EXCERPTED TEXT »
..............................
I was wondering about Darwin’s own views myself!

Please note that the insightful idea you quote was not presented as Darwin’s position… but as the words of some Other writer.


#15

The words of the Other Writer are preceded by Darwin’s words, “I see no good reason why the views given in this volume should shock the religious feelings of any one”. I think one logically leads into the other. Darwin is using the words of the Other Writer to communicate why Darwin thinks his book should not shock the religious feelings of any one.


(Mary) #16

I heard a different take on this recently - that I approve of. It fits well with a BioLogos viewpoint I think. That is that the earth was occupied/taken over by the enemy when he was chucked out of Heaven - and he was destroying things before the Fall. That is why Adam was told to subdue the earth - that was the plan before the Fall. It implies it needed subduing and wasn’t perfect! Until humans sinned, the enemy had limited authority over the earth - but any suffering still came from him. He didn’t wait to be asked.
..............................
RECORD EXTRACTS »
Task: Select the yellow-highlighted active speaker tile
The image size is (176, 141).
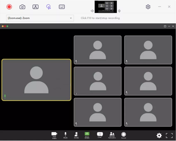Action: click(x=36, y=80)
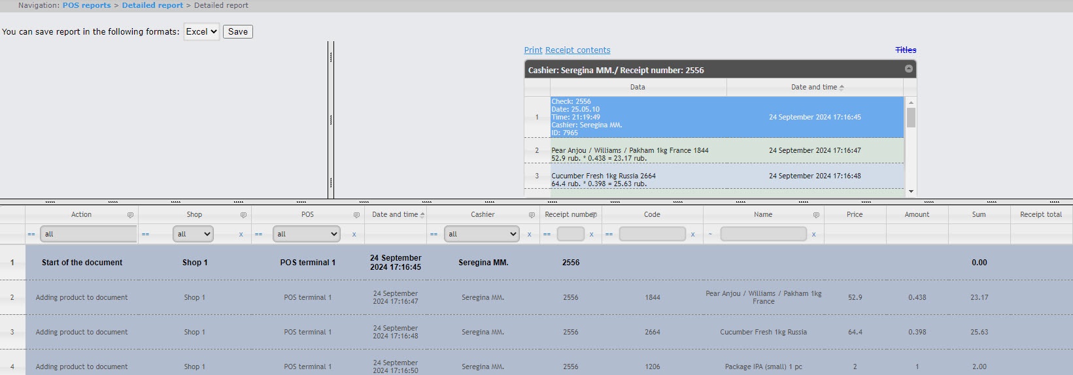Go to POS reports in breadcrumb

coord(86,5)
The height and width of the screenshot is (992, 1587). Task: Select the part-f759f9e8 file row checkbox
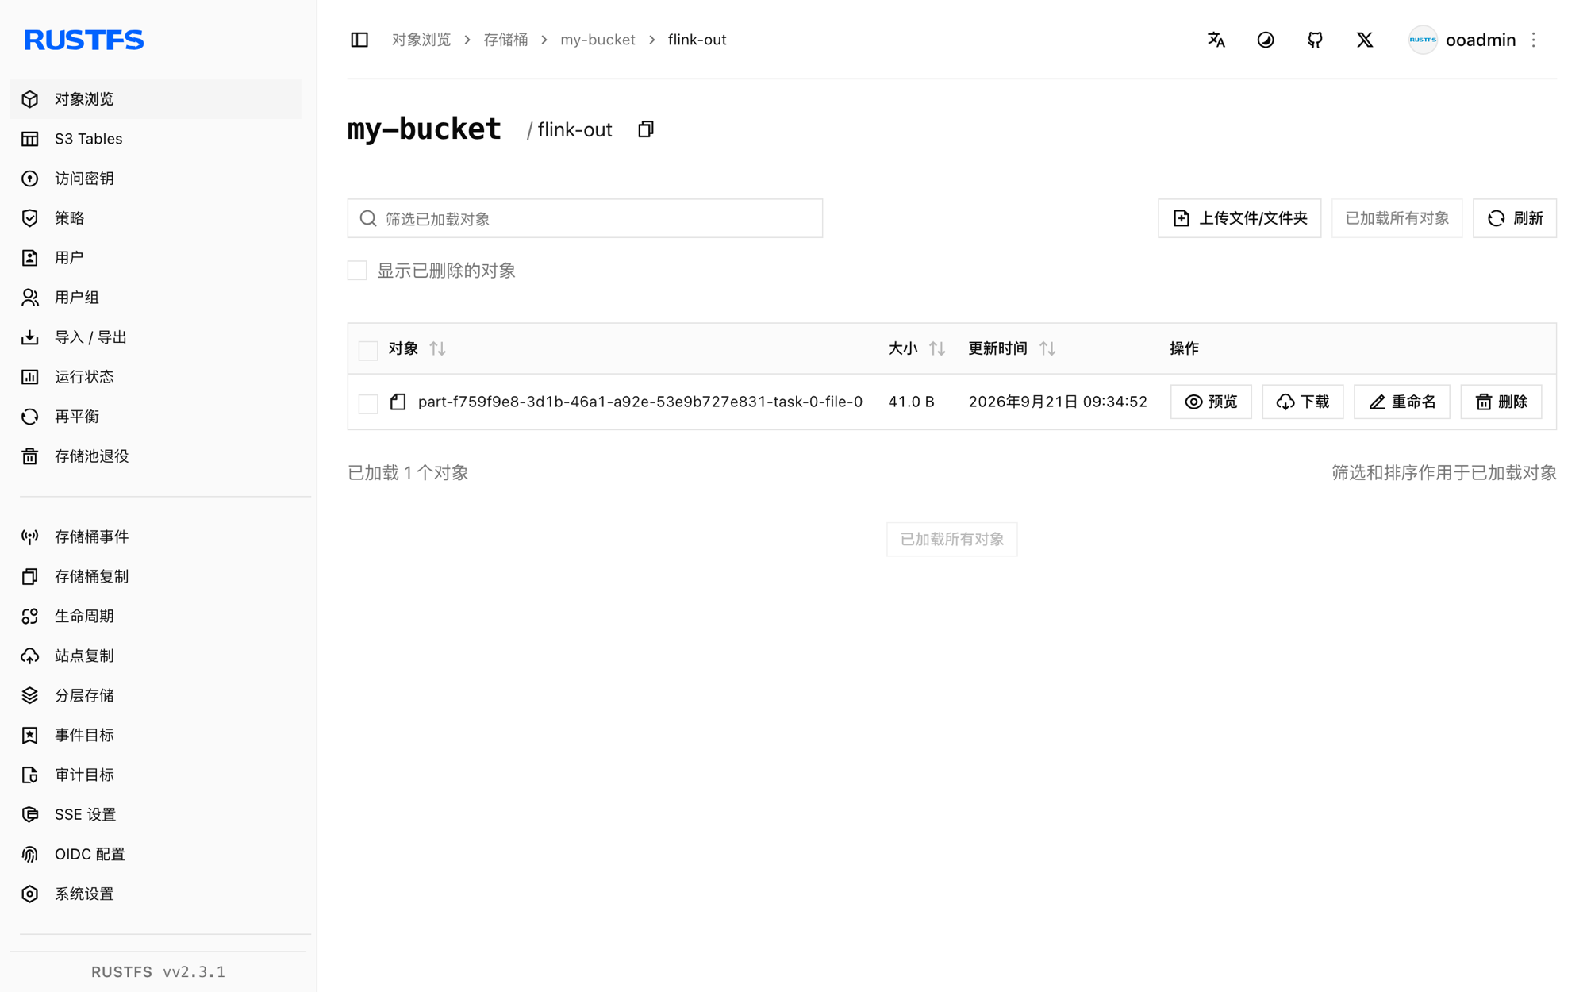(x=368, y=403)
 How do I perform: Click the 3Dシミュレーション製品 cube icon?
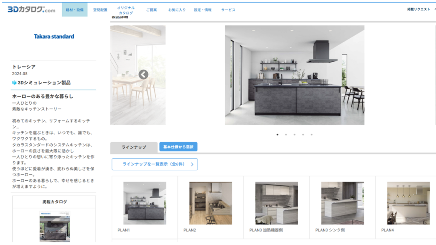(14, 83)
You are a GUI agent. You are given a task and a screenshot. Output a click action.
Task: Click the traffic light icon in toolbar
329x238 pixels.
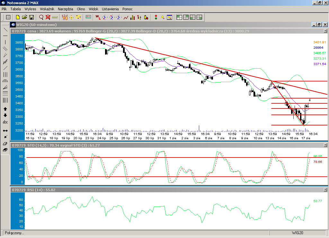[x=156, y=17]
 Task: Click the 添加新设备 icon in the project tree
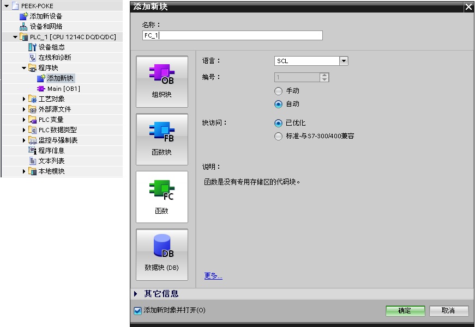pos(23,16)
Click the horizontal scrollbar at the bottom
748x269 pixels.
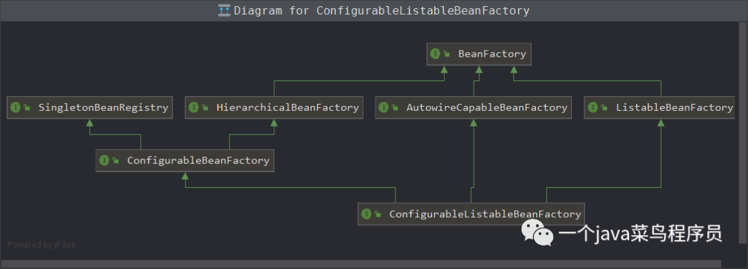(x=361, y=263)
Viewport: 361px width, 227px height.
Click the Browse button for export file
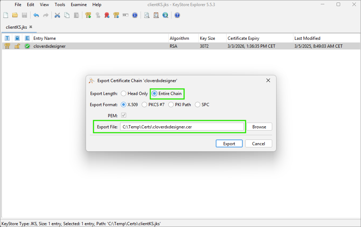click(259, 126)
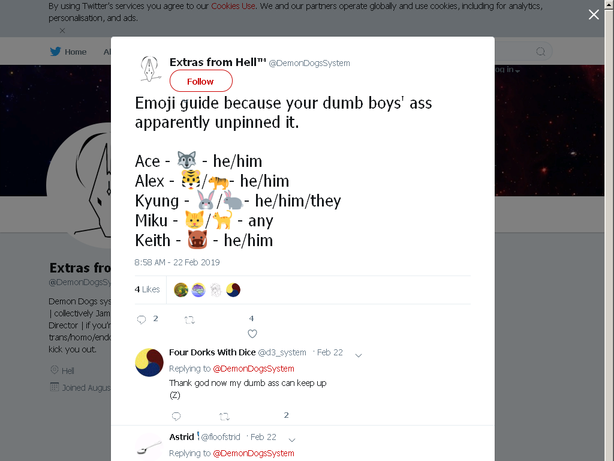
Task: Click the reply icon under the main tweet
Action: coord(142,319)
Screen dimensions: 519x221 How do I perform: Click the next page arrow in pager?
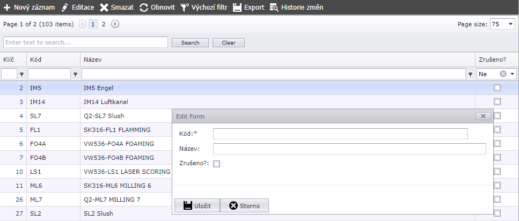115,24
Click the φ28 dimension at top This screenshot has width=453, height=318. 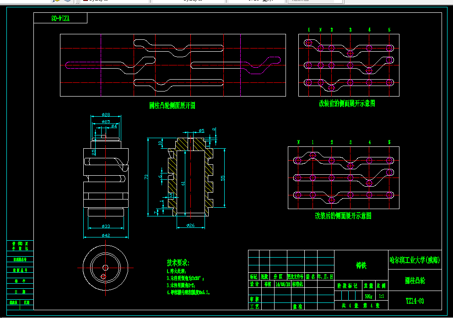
..............................
YOUR TASK » Write the next part of the forum discussion about Darwin's views and religious belief, starting right after its last sentence.

ANSWER TO THIS PROBLEM »
(Mervin Bitikofer) #17

That certainly seems to fit well with Jesus’ response to Satan’s temptation when he told Jesus that “I will give you all this domain and its glory; for it has been handed over to me, and I give it to whomever I wish.” (NASB). And Jesus never disagrees or corrects any faulty premise --he only responds with “you shall worship the Lord your God and serve Him only.”

Of course that doesn’t mean the devil’s premise here is above challenge, but the fact that Jesus left it unchallenged might clue us in that they had a different set of assumptions about the world than what theologians today are comfortable defending. And Jesus establishes a higher priority: “who is it that you worship and serve?”, setting aside our “who is in authority here” angst as being irrelevant so far as any loyal servant should be concerned.

[I think I’m finally done editing this!]


(Mary) #18

Another implication is that pain and suffering still comes from Satan today. God allows it, but doesn’t initiate it. He may use it, but it is not his plan A! Jesus has bought back the authority, but Satan still talks like he has it - and the spread of God’s kingdom involves claiming the ground that rightfully belongs to the King (metaphorically speaking!)

This makes a lot of sense to me, though I still haven’t figured out the taking back of the kingdom bit completely - especially when bad things still happen to praying believers - but it still works better than some other theologies out there!


#19

I speak something of this in this thread

I think Lucifer (the angel) was in control of the earth before homo sapiens. He seemed like a quite the brutish King in that “would not let captives go home”. But then he fell, and lost this reign of the earth on a physical level, but still reigns over it’s spiritual realm. This is when man was put here to subdue the earth and rule animals (Lucifer’s old job).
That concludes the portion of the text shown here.